→ **WHAT IS EXPECTED**
Only the lines from the one with "Where should I" to the end of the listing below should be set down, exactly as written and without any pictures.

→ **RECORDED INFORMATION**
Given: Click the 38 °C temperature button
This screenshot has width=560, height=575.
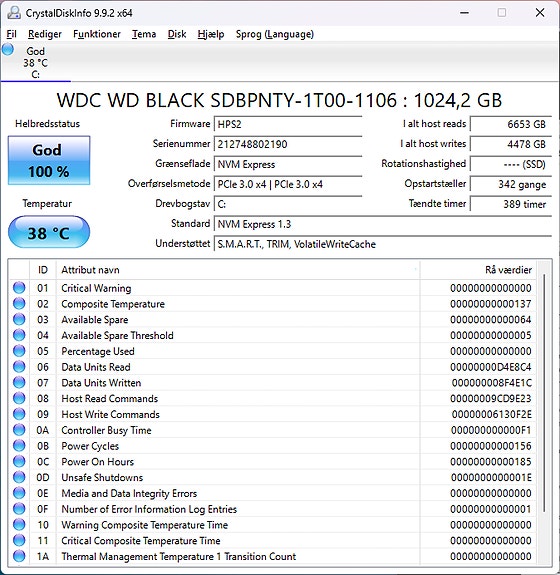Looking at the screenshot, I should 49,232.
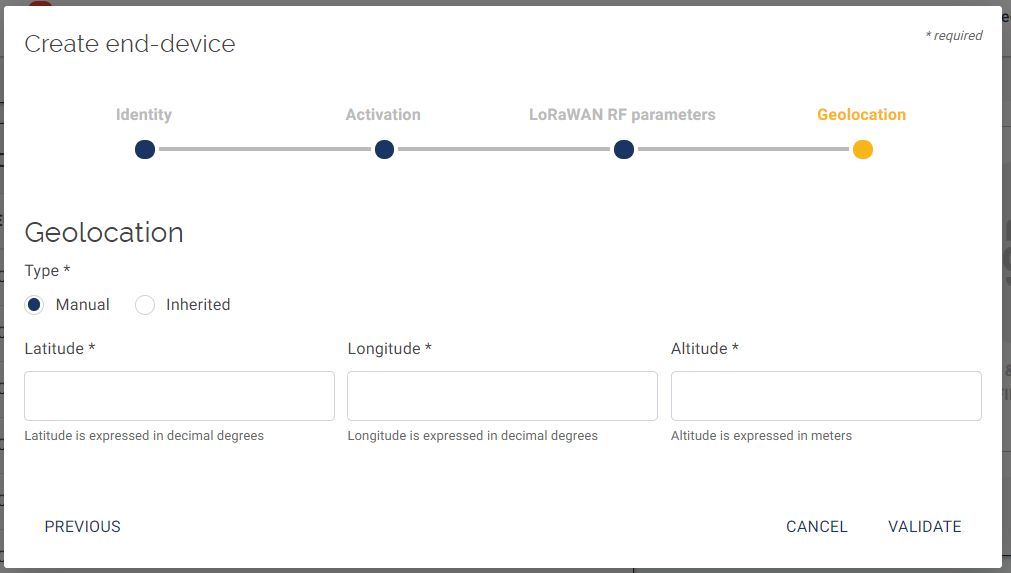
Task: Click the "* required" note
Action: click(953, 36)
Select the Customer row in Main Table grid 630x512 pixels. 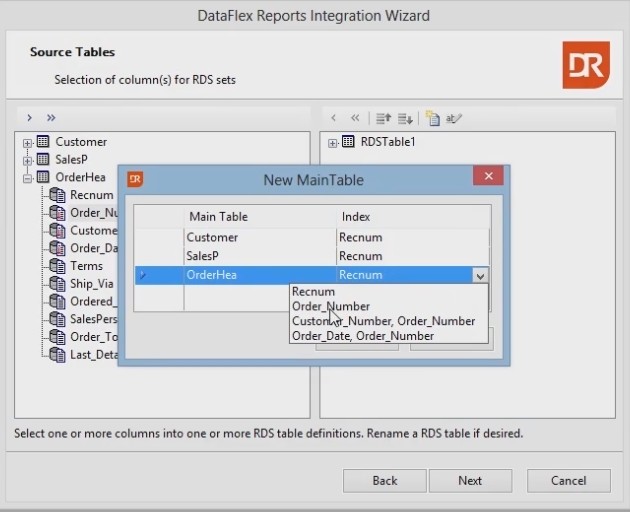point(212,238)
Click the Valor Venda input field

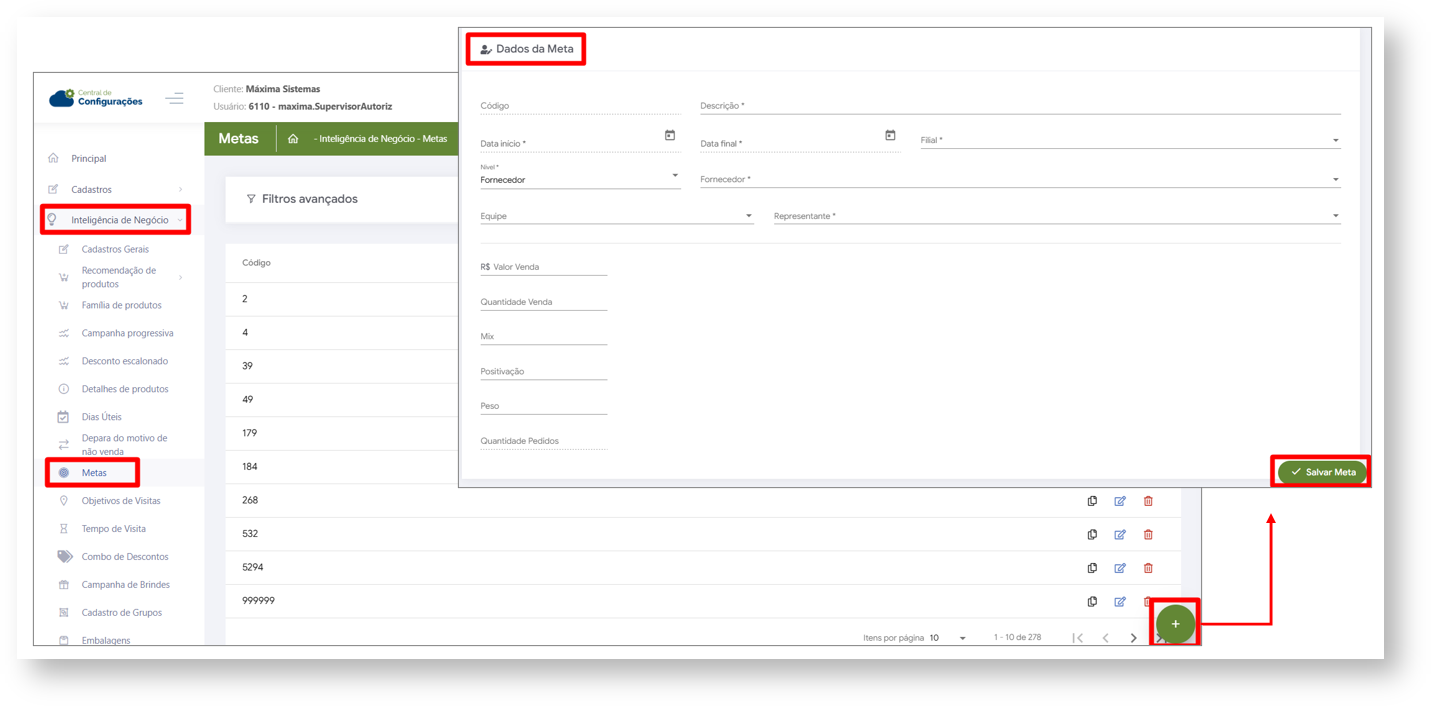click(548, 267)
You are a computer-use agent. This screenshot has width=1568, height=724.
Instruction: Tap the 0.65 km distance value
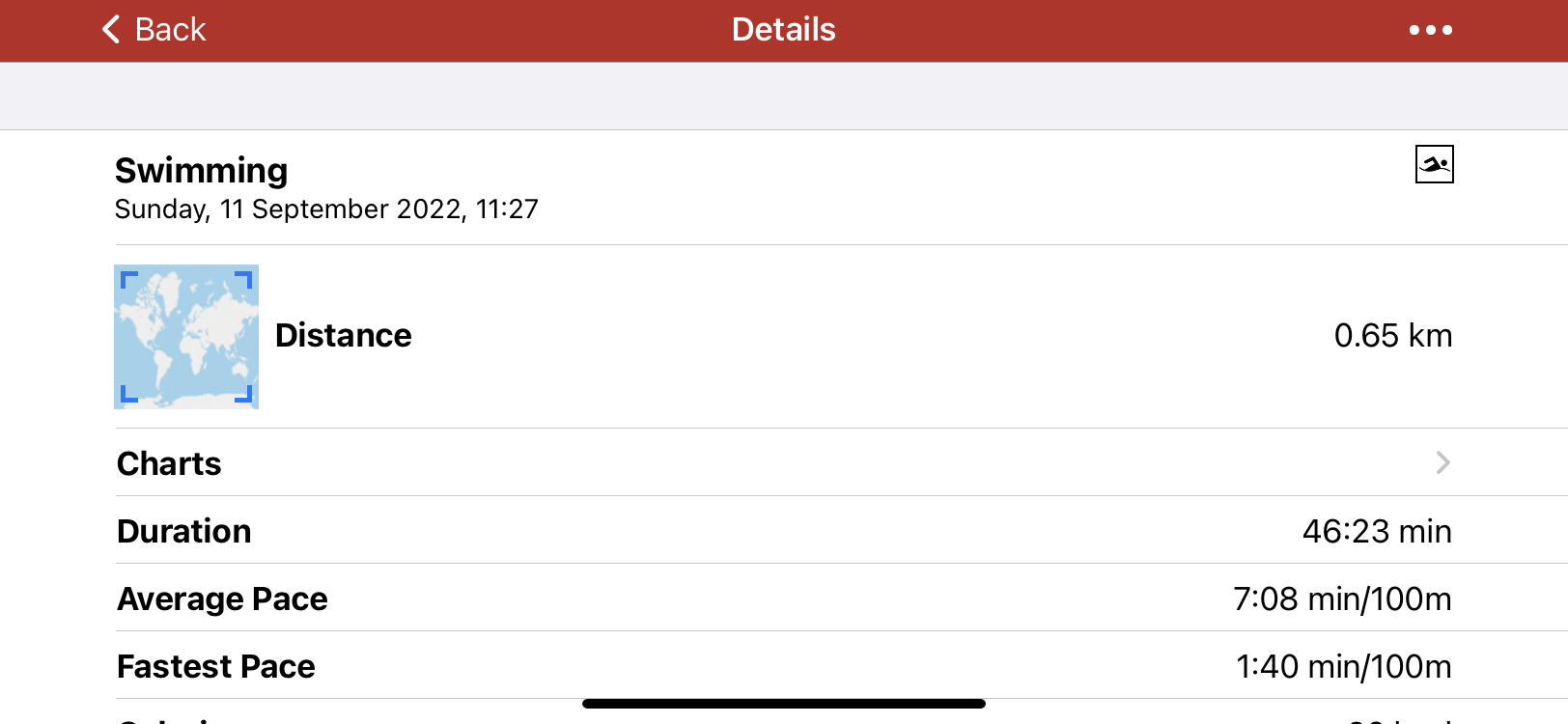point(1392,336)
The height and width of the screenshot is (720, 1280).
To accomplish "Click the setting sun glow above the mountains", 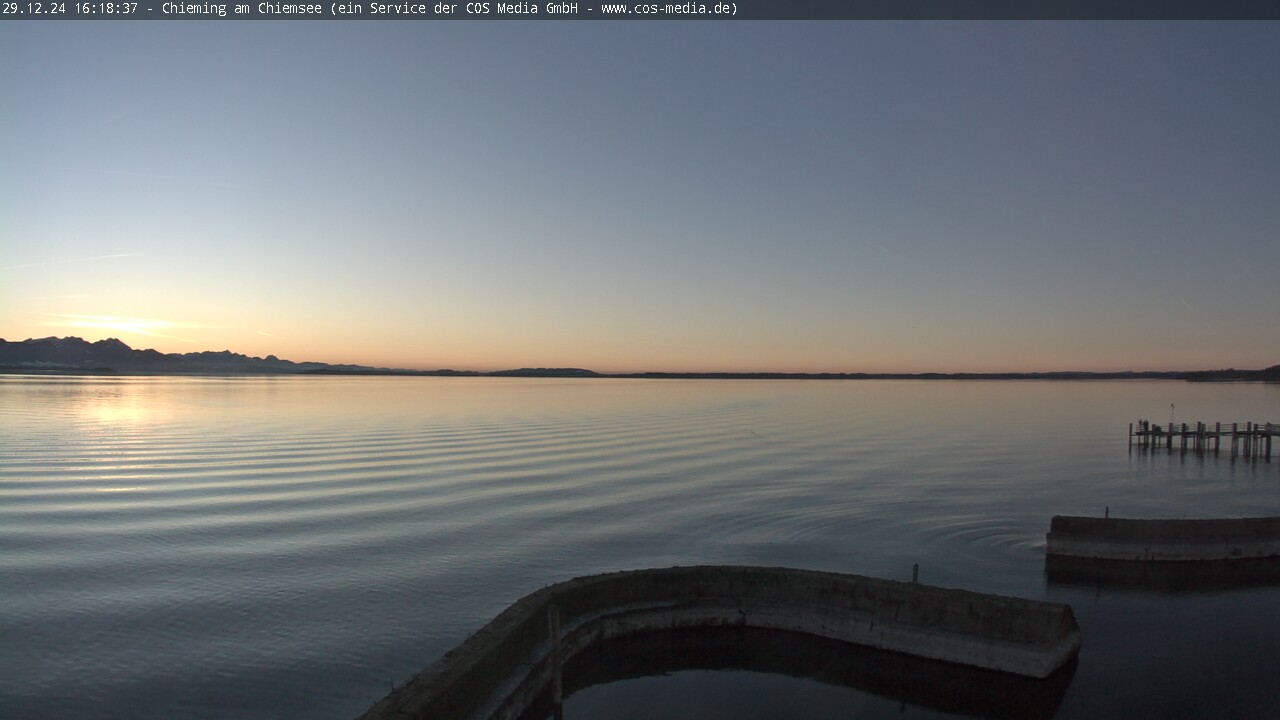I will point(120,325).
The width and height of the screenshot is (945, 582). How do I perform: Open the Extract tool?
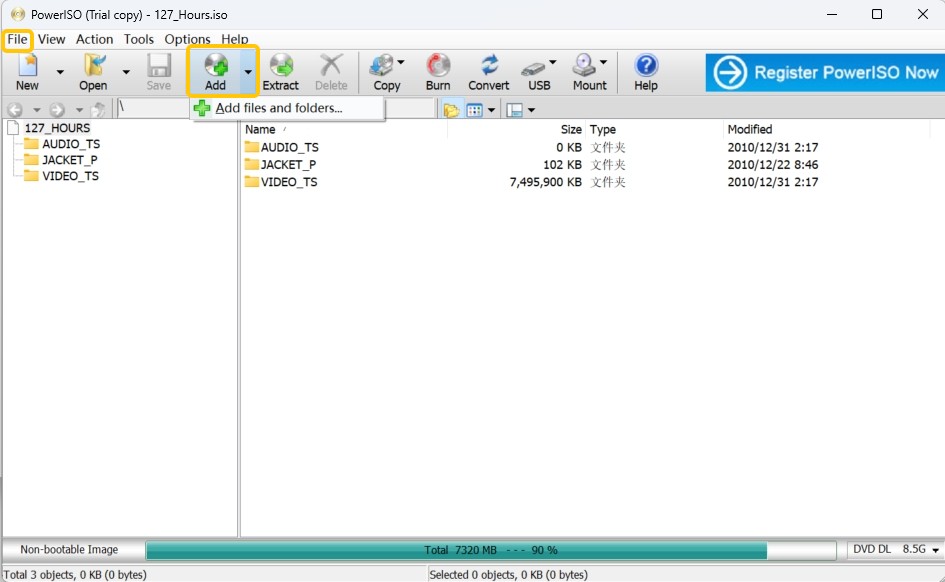click(x=281, y=70)
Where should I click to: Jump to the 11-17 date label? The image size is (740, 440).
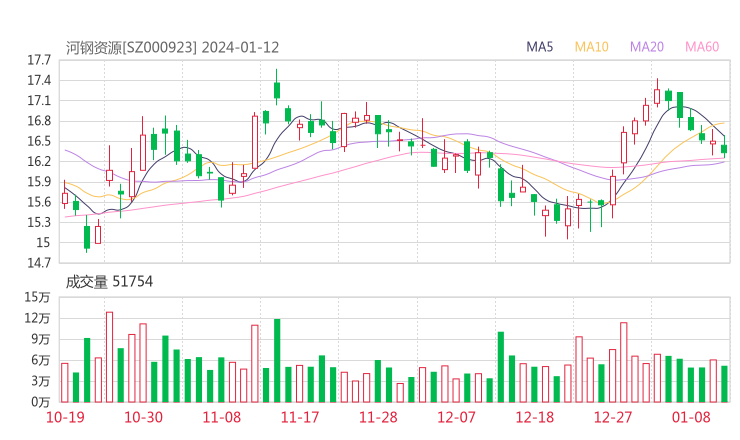click(299, 417)
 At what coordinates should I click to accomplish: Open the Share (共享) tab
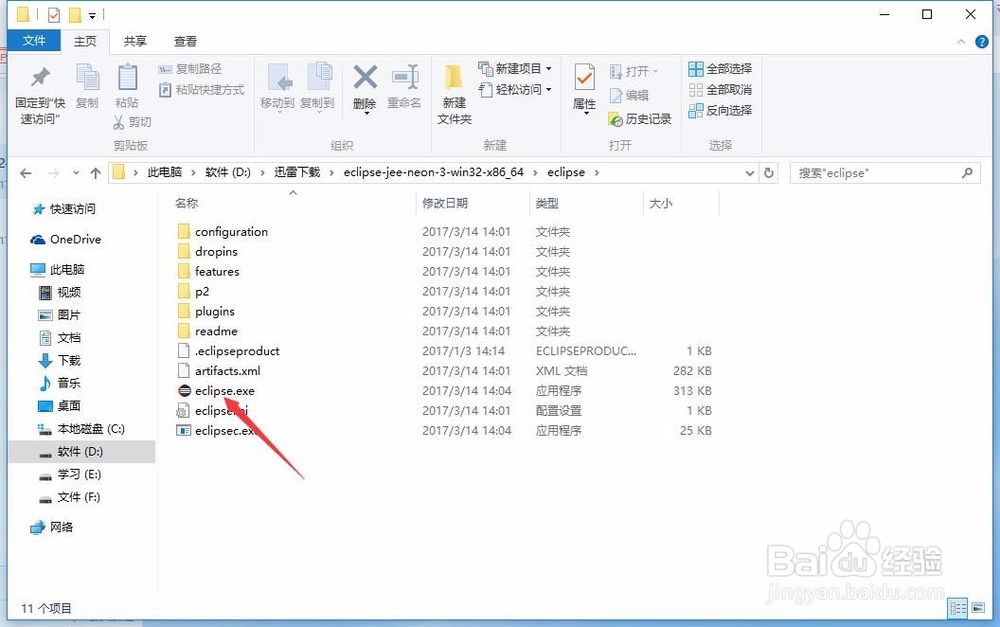pos(138,41)
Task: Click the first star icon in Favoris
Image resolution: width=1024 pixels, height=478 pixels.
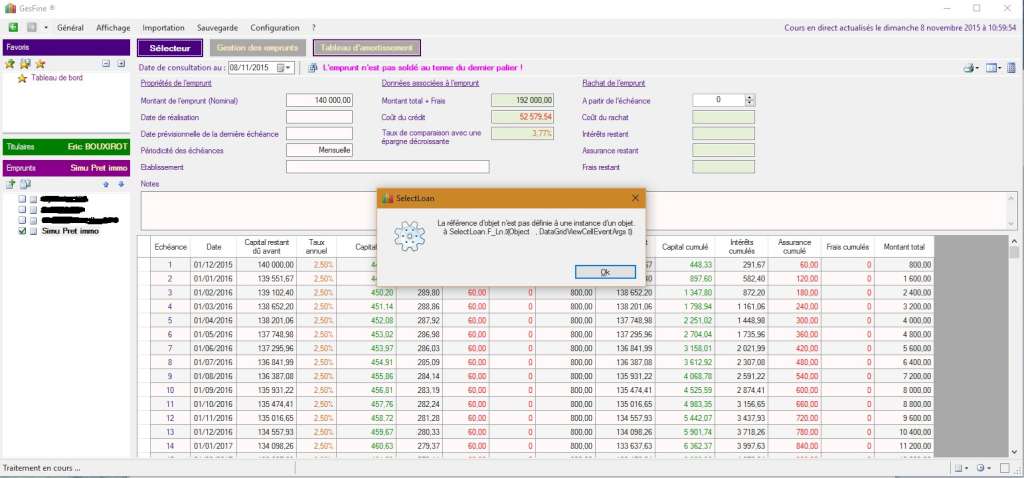Action: click(10, 64)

→ **TASK SOLUTION**
Where should I click to: Jump to the 11-17 date label? The image size is (740, 440).
click(299, 417)
 At what coordinates should I click to accomplish: Open the Share (共享) tab
pos(138,41)
Task: Click the first star icon in Favoris
Image resolution: width=1024 pixels, height=478 pixels.
Action: click(10, 64)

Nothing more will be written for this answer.